Another reason I love my town, Decatur is the Decatur Book Festival. Every summer East Ponce DeLeon is blocked off and filled with people, books and street vendors who love books. This year I found a few treasures that I just can’t keep a secret.
First up author, Bill Campbell. Campbell, author of satirical novels, like Mothership and Koontown Killing Kaper sat right beyond his provocative (suicidal, for some) book titles waiting for a curious bibliomaniac, bookworm, literary critic or passer-by to stop for a peak or a chat. I couldn’t help but be drawn to these book titles though I felt the tension in the air surrounding them. As he explained his “modern-day minstrel shows” as “making fun of pop culture today” to a curious woman and her husband, I started to gain more interest in exactly what was written between these pages. As the woman peered through the pages of “Koontown Killing Kaper” she was aghast to read that “Stokely Carmichael had proudly claimed that the only position for women in the Civil Rights Movement was prone.” As they verbally flailed, Black Panther, Carmichael and Campbell shrugged his shoulders, the interest rose, dialogue intensified and the booth attracted attention. Visit http://www.koontown.com for more.

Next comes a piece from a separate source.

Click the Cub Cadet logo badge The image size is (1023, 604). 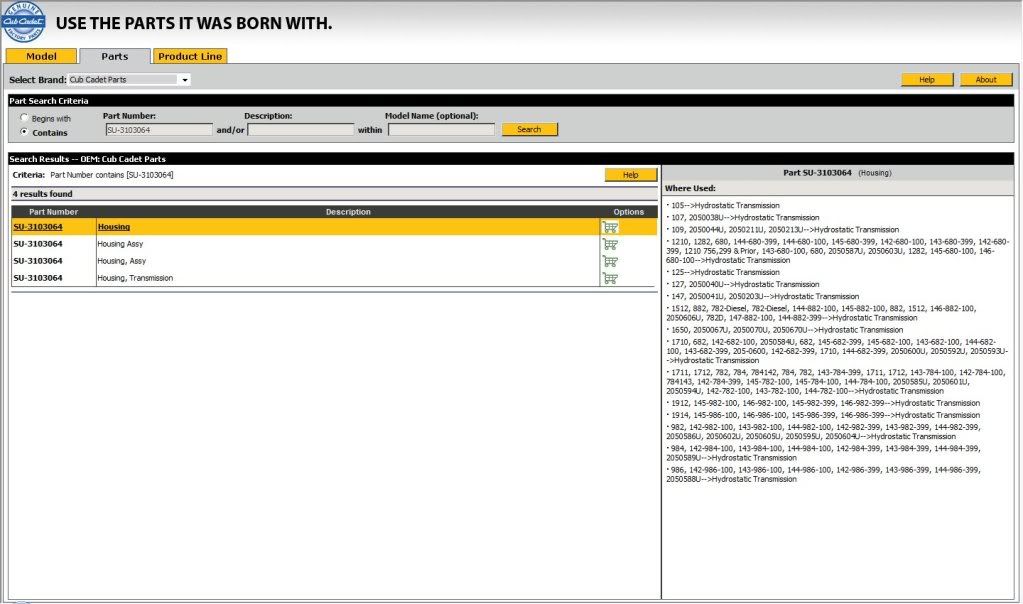pyautogui.click(x=24, y=22)
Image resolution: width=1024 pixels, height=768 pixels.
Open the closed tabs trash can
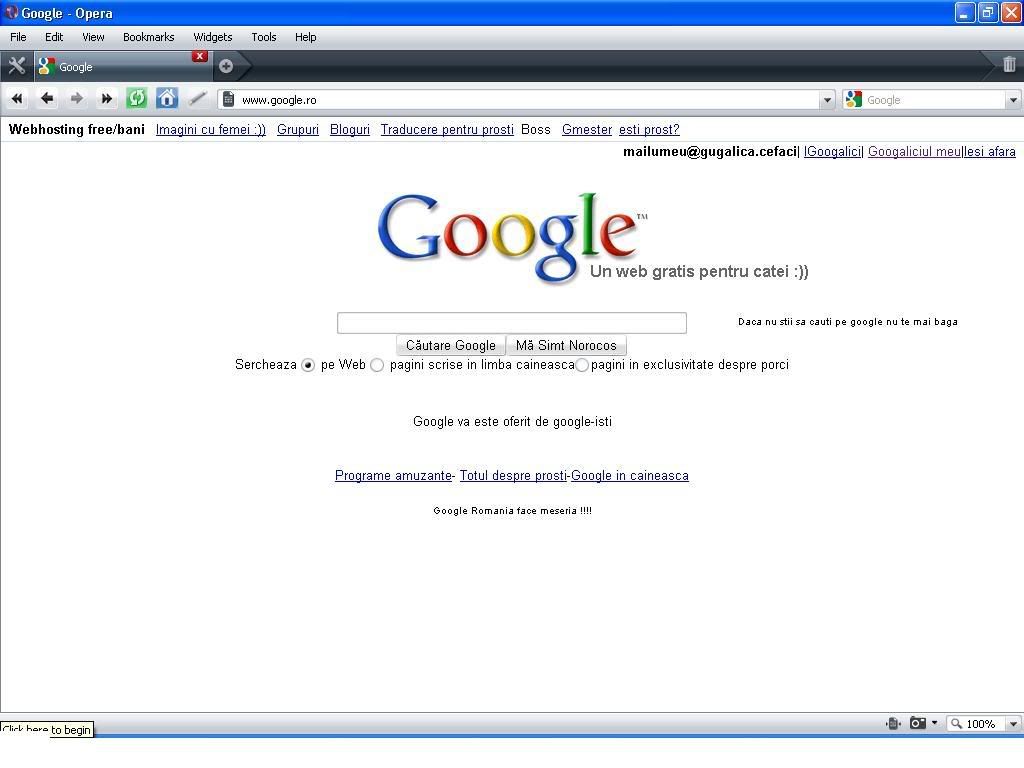tap(1009, 65)
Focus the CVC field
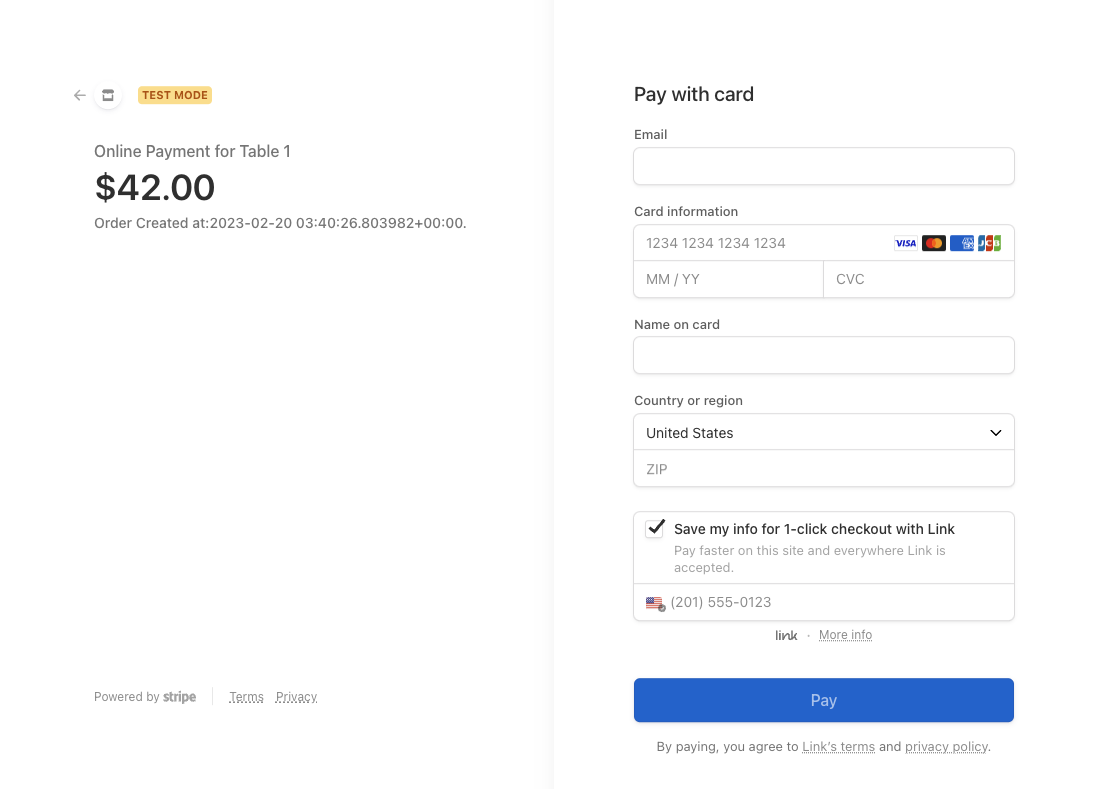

The Atlanta Contemporary Art Center
At the Contemporary’s station Director, Stuart Horodner signed his book “The Art Life” (or atleast he signed mines) while Paul S. Benjamin talked about his video installation, ABCLK. This work I found especially interesting because of the positioning of the monitors and the images scrolling up on the screens. The entanglement of the cords lying on the ground before the screens along with a remote control reflected the mystic nature of the work. Singular letters scrolled up before a variety of images reflecting images associated with the Black experience which were viscerally disconcerting, but still unclear. After speaking to Benjamin I understood that “ABCLK” was “BLACK” reorganized in alphabetical order. These images represented by each letter “A/B/C/L/K” were symbolic of words that started with the letter preceding the images. I was ecstatic for this work to be included in The Contemporary’s mini exhibition.
The Atlanta Journal Constitution sponsored Decatur Book Festival’s Youth Poetry was also a delightful event. Watching young people express and flex their oratorial muscles was inspiring and enlightening. These young people spoke about their passions and their challenges, while beautifully emotionally confessing their experiences.
Soul Food Cypher is an organization that promotes expression through rap cyphers. Unlike the nature of cyphers these are organized sessions that requires membership and supports their members creative development. I had a chance to sit and chat with Acosta and he explained his motivation for starting this movement. Cyphers are a great way to express grievances and social injustices and can even be therapeutic, Hip hop was built on these ideas and I believe Acosta is doing the art form a major justice by providing a real-life platform that people can participate in. Visit Soulfoodcypher.com
Lastly, are some shots of the happenings in the pavilion. There were spoken-word and interactive musical performances with people just having a good ol’ time. Smiling faces, dancing feet and good music always leaves you feel good inside.